# Fabriholic needs help!



## Callieslamb (Feb 27, 2007)

A member of this forum has just confessed to us all that ....even in a time of emergency, she is out fabric shopping! 

Let's help her!

What is one step you could share to help a fabriholic overcome this addiction!

I will start, "hello, I am Callie and I have a problem.....

Step 1
Put a clothespin on your nose when you go to Wal Mart so you can't smell the fabric and be tempted as soon as you enter the store.

Step 2?


----------



## Country Lady (Oct 2, 2003)

ROFL I'm all ears, or should I say eyes? LOL


----------



## BusyBees2 (Dec 10, 2004)

Step 2
Put earphones on when shopping so as not to hear the fabric calling to you.


----------



## sewing nana (Oct 18, 2002)

Step 3 Tie your shoelaces together so you can't walk were the fabric is. Ok just crawl....


----------



## Pink_Carnation (Apr 21, 2006)

Decide that you must finish 2 projects before you can buy a new piece of fabric. Of course when I did it I counted mending and my stash didn't end up shrinking.


----------



## AngieM2 (May 10, 2002)

Go look thru your stash before leaving the house, if going near any fabric outlets! This will either fill your need of fabric, or else point out what is missing! :rock::banana02:


----------



## menollyrj (Mar 15, 2006)

Don't think you can "just look." Looking at fabric leads to imagining pretty projects which leads to purchasing yardage that you "must have." Just say no...


----------



## Rondah (Apr 1, 2008)

My mom was a huge fabriholic. When we passed the fabric store as kids, we'd distract her with ANYTHING as we passed that black hole! Going in there meant HOURS of her touching every last thing, smelling it all, OMG it was bad. 

Distract yourself with food  Every time you want to buy fabric, eat a donut :sing:


----------



## menollyrj (Mar 15, 2006)

My kids groan too. Of course, the boys did get their own quilts this way... "Look, Mommy! They have boy fabrics!" That was my then 3 yo son when he realized that fabric with Batman was wayyyyy cooler than fabric with flowers... He & his brother now have matching Batman comforters, and HE picked out the fabric!

-Joy


----------



## ErinP (Aug 23, 2007)

We went into a nice quilt shop in North Platte, NE a few weeks ago. 
DD (6) and I roamed the fabric store, while DS (8) and DH wandered around and ended up in the back room, watching the owner quilt on her Gamill. 

Everyone was happy. DD and I got to look at all the pretty fabric. DH and DS got to examine a _very_ interesting machine. lol
We were in there for over an hour. No complaints. 
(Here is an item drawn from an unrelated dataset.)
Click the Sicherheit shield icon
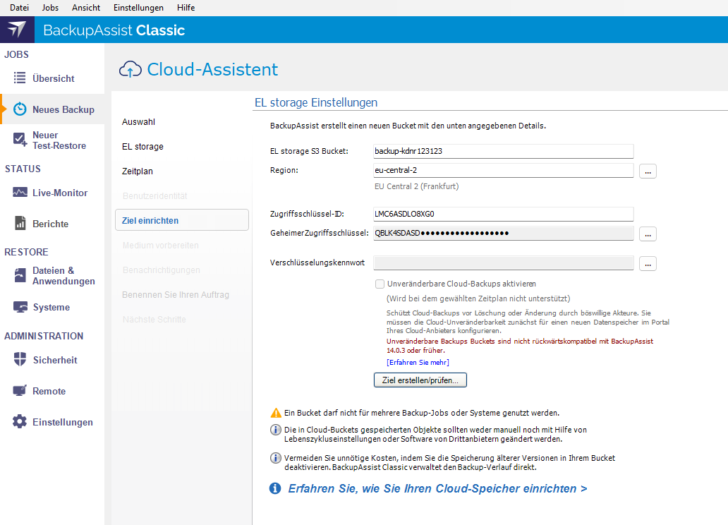 (x=20, y=360)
At the same time, one of our local fabric shops (she measures inventory by the thousands of bolts!) has a play corner. Heaven forbid kids distract Mom and make her head out the door pre-maturely! 

As to the original issue-- From my About Me page at my shop's website: Like a lot of fellow quilters I'm a self-professed FabriHolic. I love to collect the stuff. Okay, now and again I actually make quilts and other projects with it, but mostly I like to just sit in my sewing corner and admire my stash, thinking about what I _could_ do with it.
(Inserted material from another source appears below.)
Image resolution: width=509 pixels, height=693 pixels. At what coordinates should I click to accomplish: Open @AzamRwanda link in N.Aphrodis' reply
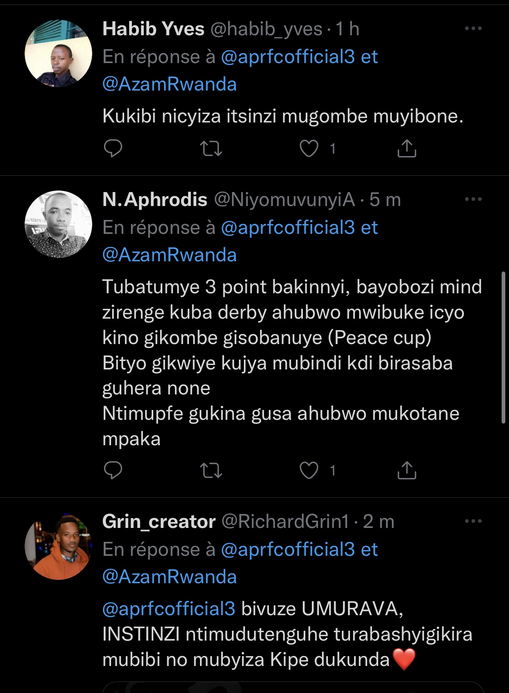(169, 255)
How can one admire their stash if they don't _create_ one?!?


----------



## AngieM2 (May 10, 2002)

ErinP - you've got my kind of logic!

love it.

Angie


----------



## rkintn (Dec 12, 2002)

menollyrj said:


> My kids groan too. Of course, the boys did get their own quilts this way... "Look, Mommy! They have boy fabrics!" That was my then 3 yo son when he realized that fabric with Batman was wayyyyy cooler than fabric with flowers... He & his brother now have matching Batman comforters, and HE picked out the fabric!
> 
> -Joy


OMG! That sounds like my 5yo boy...bless his heart he's the only male in our family and he gets drug around to all the fabric and craft stores. I love it when he starts pointing out fabric and talking about how pretty it all is...of course that is until he sees the boy fabric LOL I cherish those moments cause I know one day he'll out grow them...I hope he marries a fellow fabriholic LMBO


----------



## sewsilly (May 16, 2004)

Put 6 or more teenagers in the vehicle with you. Their presence will override the need of the vehicle to turn in at the nearest fabric store... 

ask me how I know this...

dawn


----------



## menollyrj (Mar 15, 2006)

:rotfl:
I teach high school. I can imagine your plight...

-Joy


----------



## Lynn Bodoni (Feb 10, 2008)

AngieM2 said:


> Go look thru your stash before leaving the house, if going near any fabric outlets! This will either fill your need of fabric, or else point out what is missing! :rock::banana02:


 Yep. I will naturally gravitate towards blue and purple, and so my yellow and orange stash is sadly lacking. I am slowly fixing this by conciously looking at just the orange and yellow fabrics on the clearance racks.

I'm a fabriholic, but I don't WANT help!


----------



## ErinP (Aug 23, 2007)

> I cherish those moments cause I know one day he'll out grow them...


Not necessarily! 
I'm on our local quilt show's organizing committee, so DS sees a lot of quilt stuff going on, not to mention gets to meet a lot of quilters. One of whom is a _fellow_ quilter named Brian.  

My son (8) decided right after quilt show this summer, that he wanted to learn to quilt, too. So, I started out with easy blocks. Whenever he tells me he wants to work, we do. Otherwise i don't say anything to him. 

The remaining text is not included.